By H. LOUIS MOORE
U.S. beef production rises and falls in cycles of 8 to 12 years duration. Keep that in mind as you go into 2011.
Expansion took place slowly between 2004 and 2007. Numbers began declining during 2008 in response to high feed prices and economic recession. By July 1, 2010, cattle numbers were at 100.8 million head, down 1% from a year earlier.
Beef cow numbers and beef replacement heifer numbers are down 2%. With every cyclic peak since 1975, cattle numbers peaked lower than the previous peak.
Key Points
• U.S. beef production is on the downside of the cattle cycle.
• High feed prices and competition will delay expansion.
• High feeder and feed prices will keep feeder profits marginal.
Numbers are currently about 25% below 35 years ago. Numbers will decline further in 2011. While head counts have declined, meat yield per animal has increased sharply.
Beef prices were strong in 2010, due to declining supplies of beef, lamb and pork, and a slowly recovering economy.

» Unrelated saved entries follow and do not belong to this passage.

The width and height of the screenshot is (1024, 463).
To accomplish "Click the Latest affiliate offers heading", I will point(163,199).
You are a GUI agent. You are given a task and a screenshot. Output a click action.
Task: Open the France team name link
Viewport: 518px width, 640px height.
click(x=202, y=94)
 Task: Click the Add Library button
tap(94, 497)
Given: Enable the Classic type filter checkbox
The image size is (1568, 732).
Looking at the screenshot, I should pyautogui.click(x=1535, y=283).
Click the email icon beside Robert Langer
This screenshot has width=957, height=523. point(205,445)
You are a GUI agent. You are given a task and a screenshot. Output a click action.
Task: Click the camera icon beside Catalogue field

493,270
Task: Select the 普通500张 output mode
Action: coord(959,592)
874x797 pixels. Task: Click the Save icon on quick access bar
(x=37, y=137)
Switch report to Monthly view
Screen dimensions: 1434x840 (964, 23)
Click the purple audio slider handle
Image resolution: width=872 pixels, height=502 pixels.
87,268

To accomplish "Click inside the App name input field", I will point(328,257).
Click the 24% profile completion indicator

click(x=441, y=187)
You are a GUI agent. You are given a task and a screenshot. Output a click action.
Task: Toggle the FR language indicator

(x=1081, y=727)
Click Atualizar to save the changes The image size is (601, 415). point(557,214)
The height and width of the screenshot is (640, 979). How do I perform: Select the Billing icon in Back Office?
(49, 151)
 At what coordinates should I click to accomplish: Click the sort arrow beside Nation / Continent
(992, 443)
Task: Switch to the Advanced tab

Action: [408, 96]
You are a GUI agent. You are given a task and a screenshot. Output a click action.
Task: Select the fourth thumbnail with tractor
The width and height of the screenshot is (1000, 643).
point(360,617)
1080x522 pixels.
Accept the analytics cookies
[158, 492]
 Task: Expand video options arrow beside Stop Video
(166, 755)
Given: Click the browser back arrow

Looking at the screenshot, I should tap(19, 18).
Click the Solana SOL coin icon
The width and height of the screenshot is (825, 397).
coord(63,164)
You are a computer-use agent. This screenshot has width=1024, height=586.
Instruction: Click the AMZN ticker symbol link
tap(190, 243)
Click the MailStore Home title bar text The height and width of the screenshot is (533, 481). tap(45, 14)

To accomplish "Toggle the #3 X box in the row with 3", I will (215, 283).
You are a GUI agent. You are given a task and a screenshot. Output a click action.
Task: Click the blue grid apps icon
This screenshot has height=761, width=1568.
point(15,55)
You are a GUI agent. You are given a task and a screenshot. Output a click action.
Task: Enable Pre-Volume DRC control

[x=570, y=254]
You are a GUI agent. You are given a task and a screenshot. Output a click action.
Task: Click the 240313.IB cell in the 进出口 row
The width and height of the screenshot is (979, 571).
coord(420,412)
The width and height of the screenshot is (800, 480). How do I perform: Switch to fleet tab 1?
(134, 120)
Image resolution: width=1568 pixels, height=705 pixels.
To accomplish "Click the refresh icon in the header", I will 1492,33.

Profit margins still narrow
2011’s outlook is clouded by very high feed prices, a tighter supply of feeder animals and rising supplies of competing meats. Look for beef production to drop about 450 million pounds from a year earlier.
Improving consumer demand led by the slow economic recovery will support high prices. Beef feeding will be only marginally profitable because of high feed prices.
The market will continue to be supported by exports, which will be only slightly lower than the 2.29 billion pounds exported last year. Mexico, Canada and Japan will continue to be our strongest export markets.
Northeast cow-calf operators should continue to see a strong market for feeder cattle. Feeder prices, currently strong, should average about $5 per cwt. higher than a year ago.
Cow slaughter has been high and more heifers are in feedlots. So, it appears another year will pass before cow-calf operations begin to expand.
Beef per capita consumption will drop to about 57.8 pounds in 2011. And, beef’s share will drop to about 33% of total meat consumption.
Beef price increases will be tempered by increases in production of pork and poultry. Retail beef prices at retail will increase some from the year-end average of about $4.50 per pound.
Moore is an ag economist for Penn State University’s Department of Agricultural Economics and Rural Sociology.
More porkis likely in 2011
Some 43% of total U.S. hog inventories are now raised under contract, in this vertically integrated industry, in operations with more than 5,000 hogs. Pennsylvania, the Northeast’s major hog producer, has adapted well to the industry’s structural changes. And, its hog numbers continue to rise — even as the nation’s hog count went the other way.
Pork production in 2010 dropped about 750 million pounds. However, prices were profitable to producers during most of the year.
Late in 2010, producers fed hogs to higher weights, despite big feed-price increases. During last fall’s survey, producers indicated they would farrow 2.89 million sows in the December 2010-February 2011 period — up slightly from last year, but down 4% from two years earlier. The Pennsylvania industry intends to farrow 50,000 sows during the period — up 6% from a year ago.
The major challenge ahead is how to adjust to high feed prices. Corn prices are likely to stay high, as the corn carryover is projected at only 832 million bushels. That’s only half as much as in the past three years.
Due to high feed prices, there’ll probably be little expansion in the year ahead. Pork production may increase only 500 million pounds from a year ago.
Pork exports should increase slightly to 4.7 billion pounds, about 20% of total production. If the economy continues to recover and producers hold down expansion, returns should be positive through 2011.
— Lou Moore
This article published in the February 2011 edition of AMERICAN AGRICULTURIST.